Dataset entries
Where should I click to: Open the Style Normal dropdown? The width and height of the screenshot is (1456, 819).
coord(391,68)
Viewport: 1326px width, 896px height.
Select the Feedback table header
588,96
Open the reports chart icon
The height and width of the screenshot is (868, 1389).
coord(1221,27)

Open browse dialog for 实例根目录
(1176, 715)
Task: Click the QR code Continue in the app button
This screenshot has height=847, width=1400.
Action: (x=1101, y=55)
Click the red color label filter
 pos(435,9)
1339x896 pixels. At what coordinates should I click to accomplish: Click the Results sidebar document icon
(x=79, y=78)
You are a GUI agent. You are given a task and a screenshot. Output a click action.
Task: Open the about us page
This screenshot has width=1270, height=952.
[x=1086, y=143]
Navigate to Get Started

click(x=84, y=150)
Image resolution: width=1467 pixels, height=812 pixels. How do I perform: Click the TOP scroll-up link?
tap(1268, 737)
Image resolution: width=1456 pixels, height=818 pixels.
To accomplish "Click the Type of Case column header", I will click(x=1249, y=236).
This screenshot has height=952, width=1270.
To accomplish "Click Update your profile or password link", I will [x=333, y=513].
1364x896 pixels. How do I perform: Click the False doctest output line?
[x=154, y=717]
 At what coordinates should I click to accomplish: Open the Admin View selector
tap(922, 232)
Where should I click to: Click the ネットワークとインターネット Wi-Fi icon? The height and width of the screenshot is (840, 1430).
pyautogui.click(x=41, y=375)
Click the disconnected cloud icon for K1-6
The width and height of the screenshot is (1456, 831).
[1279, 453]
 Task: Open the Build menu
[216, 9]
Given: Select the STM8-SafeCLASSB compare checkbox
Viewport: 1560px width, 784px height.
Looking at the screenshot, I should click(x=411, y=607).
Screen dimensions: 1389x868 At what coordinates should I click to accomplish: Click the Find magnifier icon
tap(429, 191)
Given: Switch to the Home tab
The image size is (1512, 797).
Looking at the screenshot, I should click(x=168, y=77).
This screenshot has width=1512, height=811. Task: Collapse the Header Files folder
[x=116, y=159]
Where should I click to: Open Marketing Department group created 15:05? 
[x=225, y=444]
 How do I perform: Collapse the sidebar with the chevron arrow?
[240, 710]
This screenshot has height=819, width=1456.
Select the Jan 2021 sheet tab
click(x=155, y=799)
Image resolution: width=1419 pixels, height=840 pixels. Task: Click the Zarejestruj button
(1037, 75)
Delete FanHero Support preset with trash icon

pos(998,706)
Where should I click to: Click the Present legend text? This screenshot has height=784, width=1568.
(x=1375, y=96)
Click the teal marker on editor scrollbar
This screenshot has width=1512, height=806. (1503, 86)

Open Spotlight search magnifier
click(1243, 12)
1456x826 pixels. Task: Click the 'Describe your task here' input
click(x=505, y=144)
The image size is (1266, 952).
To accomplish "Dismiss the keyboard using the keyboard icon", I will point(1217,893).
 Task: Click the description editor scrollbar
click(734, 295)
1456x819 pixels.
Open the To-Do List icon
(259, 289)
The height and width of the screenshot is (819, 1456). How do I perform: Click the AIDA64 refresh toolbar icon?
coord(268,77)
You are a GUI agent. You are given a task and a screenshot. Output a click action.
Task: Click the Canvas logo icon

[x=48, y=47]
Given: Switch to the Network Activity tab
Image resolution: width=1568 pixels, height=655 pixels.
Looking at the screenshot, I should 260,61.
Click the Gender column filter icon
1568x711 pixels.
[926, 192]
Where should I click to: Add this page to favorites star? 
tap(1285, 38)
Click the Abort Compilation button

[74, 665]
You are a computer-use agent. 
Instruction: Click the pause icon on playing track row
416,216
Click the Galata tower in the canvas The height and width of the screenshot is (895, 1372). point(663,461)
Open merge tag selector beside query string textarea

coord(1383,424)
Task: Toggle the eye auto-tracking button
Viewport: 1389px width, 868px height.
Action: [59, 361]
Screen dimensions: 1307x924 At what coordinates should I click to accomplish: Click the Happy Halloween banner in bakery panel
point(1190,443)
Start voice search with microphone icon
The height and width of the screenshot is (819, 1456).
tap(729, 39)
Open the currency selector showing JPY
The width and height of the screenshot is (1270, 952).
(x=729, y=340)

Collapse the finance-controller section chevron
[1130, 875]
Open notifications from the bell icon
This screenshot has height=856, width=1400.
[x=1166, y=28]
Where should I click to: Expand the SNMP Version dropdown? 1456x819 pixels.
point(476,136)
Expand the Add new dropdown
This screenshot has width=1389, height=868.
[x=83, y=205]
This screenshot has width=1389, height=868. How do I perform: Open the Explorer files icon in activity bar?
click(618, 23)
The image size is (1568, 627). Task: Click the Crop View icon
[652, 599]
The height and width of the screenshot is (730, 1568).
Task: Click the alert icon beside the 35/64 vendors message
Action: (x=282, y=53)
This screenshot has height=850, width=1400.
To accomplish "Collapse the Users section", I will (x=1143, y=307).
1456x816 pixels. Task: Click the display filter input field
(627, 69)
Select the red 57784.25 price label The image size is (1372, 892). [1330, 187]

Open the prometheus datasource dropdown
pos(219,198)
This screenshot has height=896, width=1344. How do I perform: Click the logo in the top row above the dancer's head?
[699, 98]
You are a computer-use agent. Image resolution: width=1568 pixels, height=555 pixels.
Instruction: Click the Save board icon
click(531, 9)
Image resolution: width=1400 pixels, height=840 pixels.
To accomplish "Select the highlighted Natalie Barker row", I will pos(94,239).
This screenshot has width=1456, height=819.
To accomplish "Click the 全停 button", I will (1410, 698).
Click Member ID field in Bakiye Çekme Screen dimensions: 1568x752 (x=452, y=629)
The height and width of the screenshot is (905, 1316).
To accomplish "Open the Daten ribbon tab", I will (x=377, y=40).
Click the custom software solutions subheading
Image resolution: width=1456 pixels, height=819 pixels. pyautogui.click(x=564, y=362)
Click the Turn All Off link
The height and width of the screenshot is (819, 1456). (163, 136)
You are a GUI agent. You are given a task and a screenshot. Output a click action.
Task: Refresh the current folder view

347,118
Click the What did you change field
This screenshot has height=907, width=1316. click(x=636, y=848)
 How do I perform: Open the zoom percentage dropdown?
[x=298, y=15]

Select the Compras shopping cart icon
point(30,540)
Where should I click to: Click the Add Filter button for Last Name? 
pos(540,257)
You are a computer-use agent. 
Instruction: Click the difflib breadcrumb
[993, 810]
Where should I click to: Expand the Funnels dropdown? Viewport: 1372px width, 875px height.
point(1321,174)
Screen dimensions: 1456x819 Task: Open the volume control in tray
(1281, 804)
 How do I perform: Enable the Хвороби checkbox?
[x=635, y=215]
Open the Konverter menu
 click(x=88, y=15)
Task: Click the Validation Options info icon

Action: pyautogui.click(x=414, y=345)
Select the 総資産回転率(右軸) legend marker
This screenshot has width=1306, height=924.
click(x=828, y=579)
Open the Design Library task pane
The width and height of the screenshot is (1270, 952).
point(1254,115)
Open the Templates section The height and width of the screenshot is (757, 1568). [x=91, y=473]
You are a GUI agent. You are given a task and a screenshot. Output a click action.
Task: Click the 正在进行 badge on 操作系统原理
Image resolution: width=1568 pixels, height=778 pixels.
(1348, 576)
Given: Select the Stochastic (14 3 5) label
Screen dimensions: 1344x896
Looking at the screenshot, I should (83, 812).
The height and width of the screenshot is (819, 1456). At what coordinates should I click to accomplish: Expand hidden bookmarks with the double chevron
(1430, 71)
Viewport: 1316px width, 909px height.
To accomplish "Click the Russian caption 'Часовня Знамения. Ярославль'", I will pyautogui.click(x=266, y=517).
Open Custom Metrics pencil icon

* Description of the task *
In the entries, the line containing "Viewport: 1316px width, 909px height." and every line after it through the last are to be duplicated exactly, and no other line is to be included.

* Solution to the exercise *
Viewport: 1316px width, 909px height.
To accomplish "Click the Russian caption 'Часовня Знамения. Ярославль'", I will pyautogui.click(x=266, y=517).
Open Custom Metrics pencil icon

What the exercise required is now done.